* TASK TO CARRY OUT:
Determine how many lines in the listing contain the string "size". Only that number goes in the answer.

*** SOURCE DATA ***

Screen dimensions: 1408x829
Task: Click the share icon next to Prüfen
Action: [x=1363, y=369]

*** End of SOURCE DATA ***
*** SOURCE DATA ***

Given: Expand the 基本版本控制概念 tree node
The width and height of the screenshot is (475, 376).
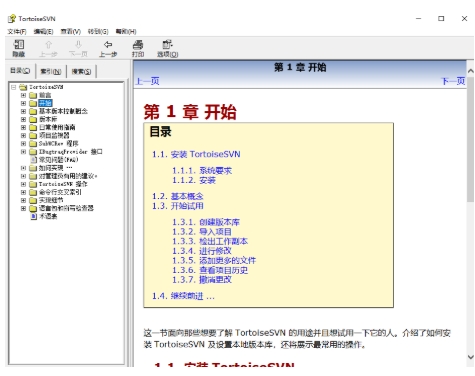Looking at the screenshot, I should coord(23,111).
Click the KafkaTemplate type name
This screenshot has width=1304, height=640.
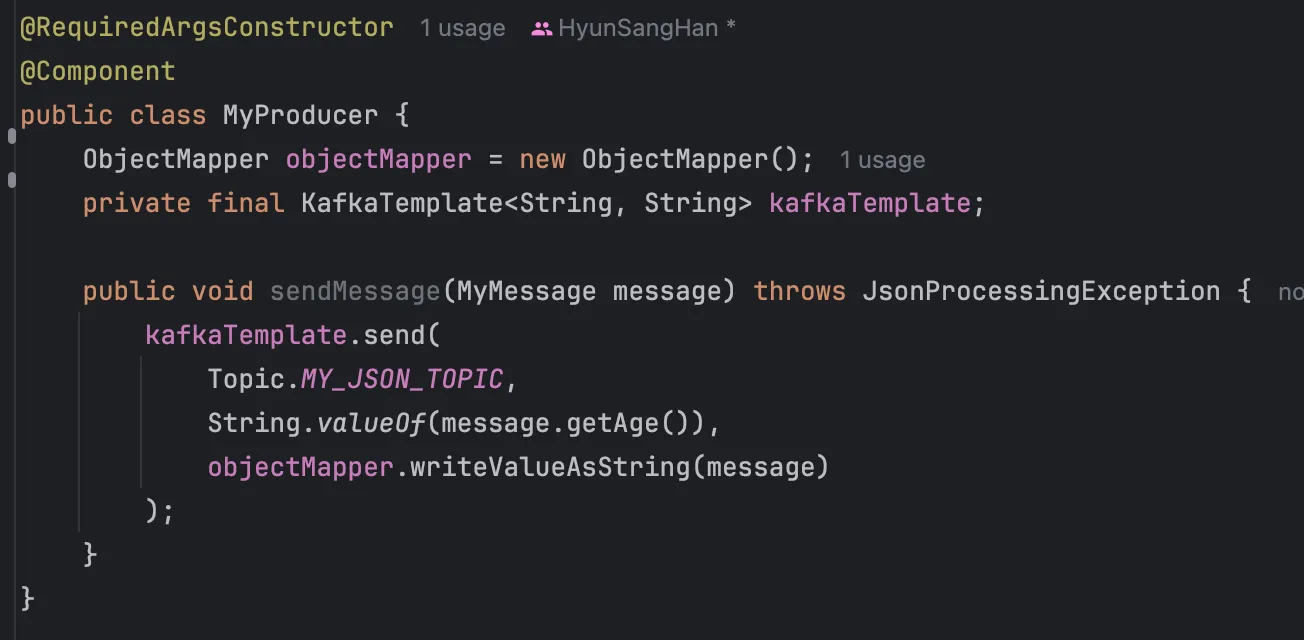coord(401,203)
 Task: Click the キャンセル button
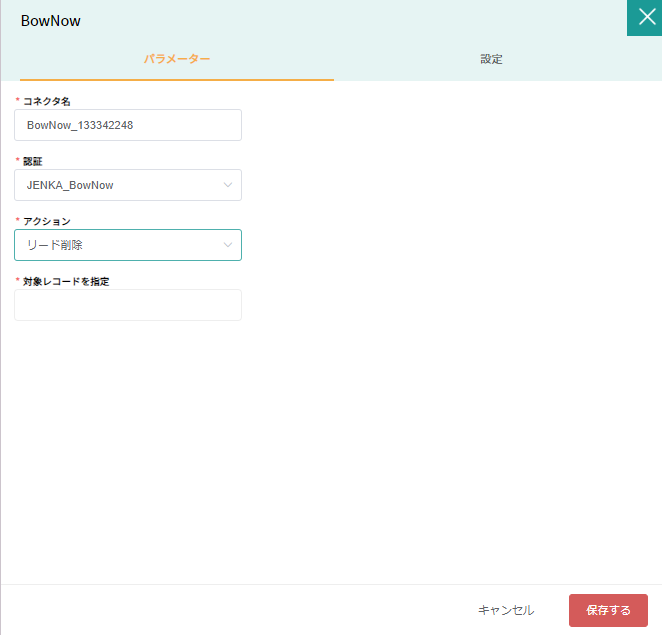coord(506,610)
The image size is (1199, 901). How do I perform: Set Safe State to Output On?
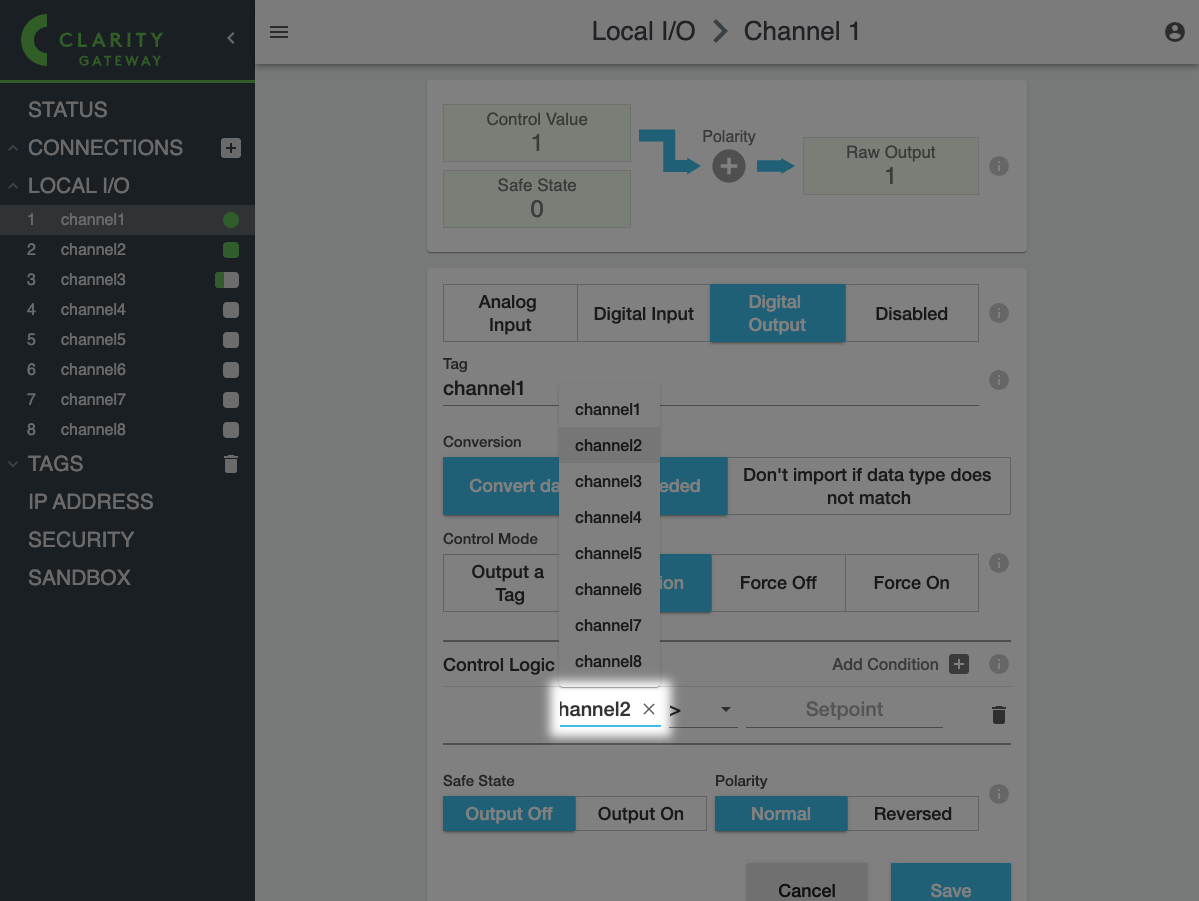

*** End of SOURCE DATA ***
*** SOURCE DATA ***

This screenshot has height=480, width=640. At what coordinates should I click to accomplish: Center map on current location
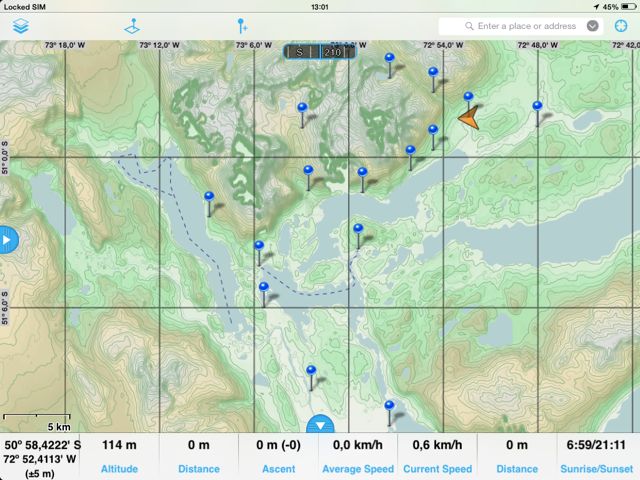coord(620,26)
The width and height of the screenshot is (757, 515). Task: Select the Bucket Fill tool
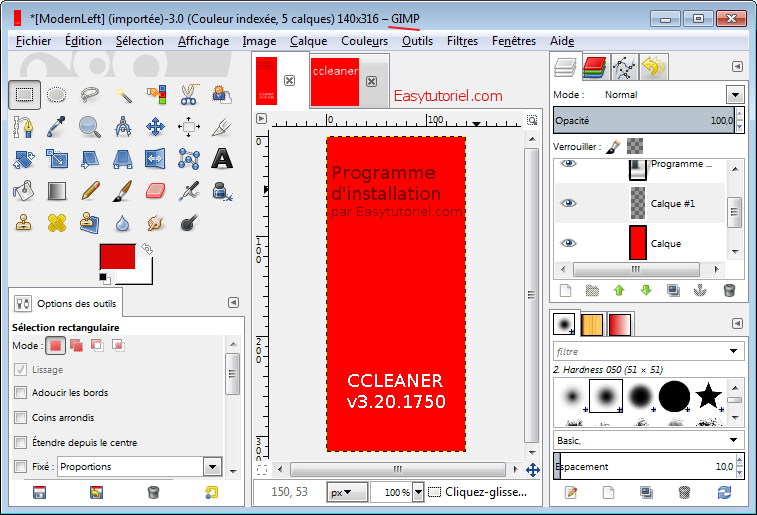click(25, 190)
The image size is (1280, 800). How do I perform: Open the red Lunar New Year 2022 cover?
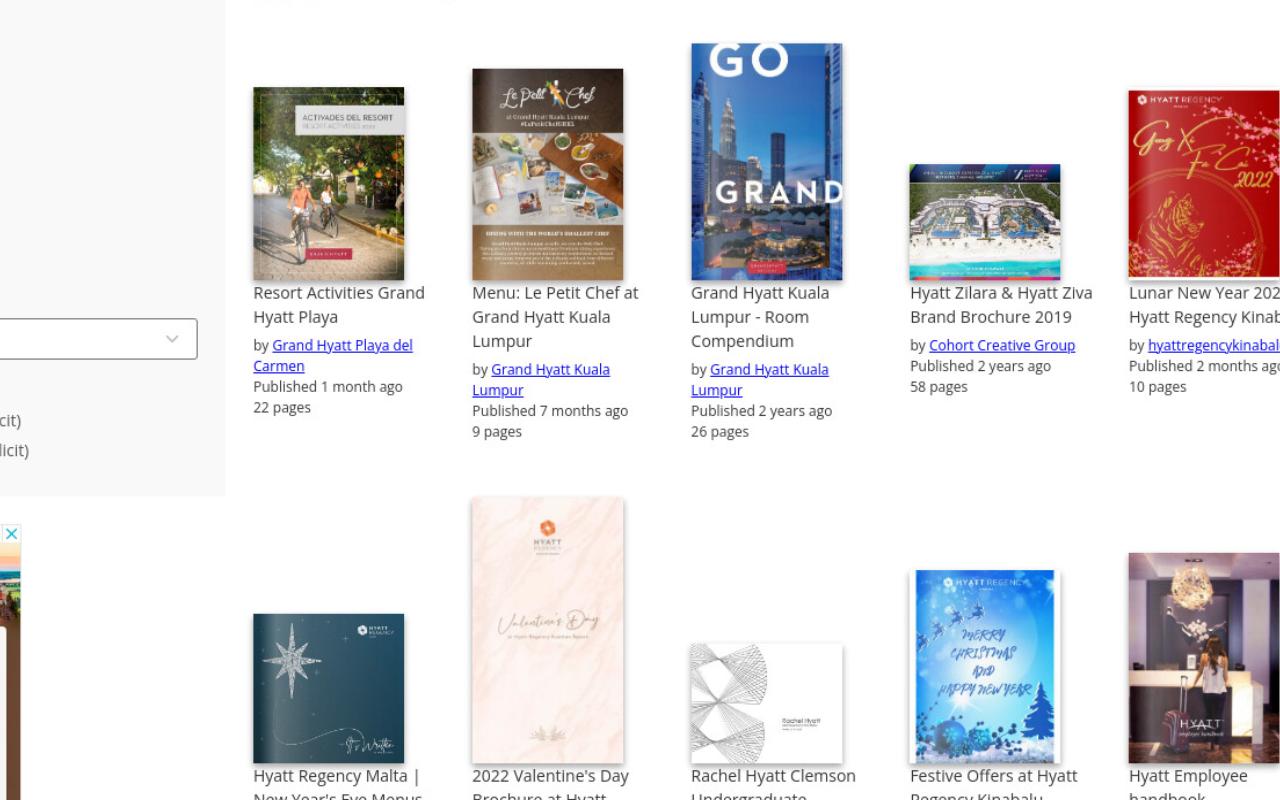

*** End of SOURCE DATA ***

* WORKED SOLUTION:
2